Para entender lo que aquí pasa hay que saber primero cómo era Shanghái antes del coronavirus. Imaginad el lujo de París, el ajetreo de Londres, el glamur de Nueva York, la hospitalidad de Madrid, todo al alcance de la mano. Shanghái es una de las ciudades más bonitas del mundo y vivir aquí es una aventura apasionante. No es una ilusión: esta ciudad es la ONU, donde convivimos todas las nacionalidades. No hay guetos ni barrios divididos por raza o religión. Aquí todos somos hijos de la misma madre y vestimos como queremos. Eso sí, unos más pobres y otros más ricos, unos con los ojos rasgados y otros con cara de laowais (extranjeros). Hay sitio para todos, todos estamos mezclados, nadie mira a nadie raro, y menos los chinos, que conviven con los extranjeros con total naturalidad. Sales a la calle y de golpe te encuentras con la vida, terrazas, puestos callejeros, miles de restaurantes, gente por las aceras, bailando en los parques, motos, bicicletas, 23 millones de personas, podrían parecer demasiadas, pero se produce la magia y enseguida te unes a esa marea viva que casi te lleva en volandas.

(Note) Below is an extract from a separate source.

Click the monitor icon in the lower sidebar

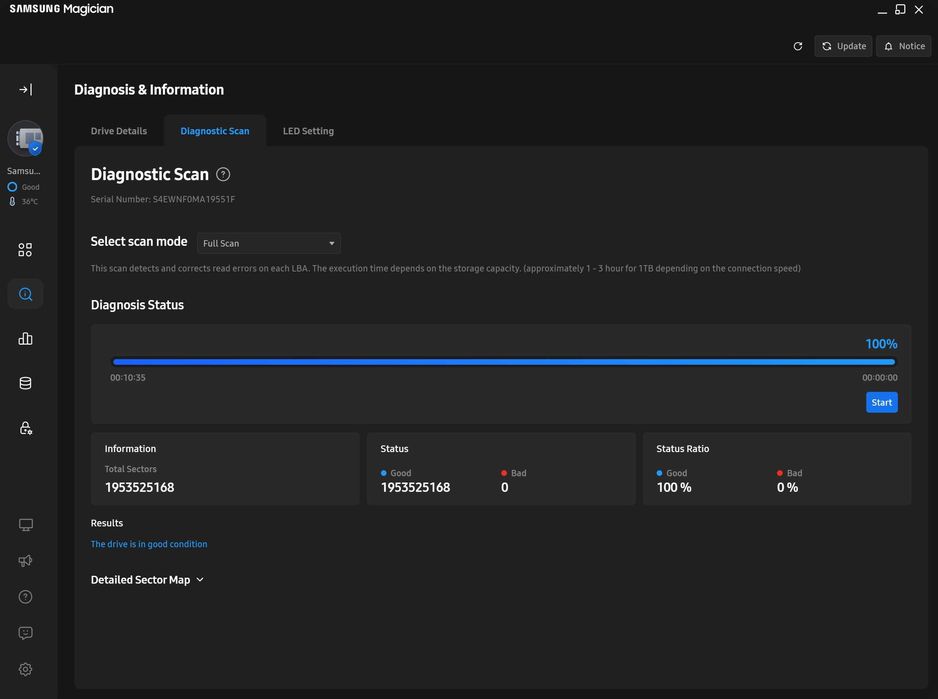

Por eso, la pérdida es tan significativa en estos días. A ver, Shanghái no es Wuhan, en términos de infectados, pero las medidas nos afectan por igual, y cada vez más. Poca gente por las calles, muchos locales cerrados. Sin cines ni museos. Líneas de autobuses cortadas. No hay colegios. La ciudad late ahora más despacio, a medio gas. La epidemia nos ha cogido a traición. Ha impregnado todo de una belleza triste y un desconcierto inesperado. La perla de Oriente, uno de los ombligos del mundo, el espectacular símbolo del nivel de desarrollo y prosperidad de China, está sufriendo en silencio la amenaza de la enfermedad.
Lo de las mascarillas es lo más impactante. Cada vez que me la pongo me cambia la perspectiva. De pronto te ves inmerso en una película de futuro distópico, y miras a todos lados esperando hordas de zombis o tener que poner a prueba tu capacidad de supervivencia.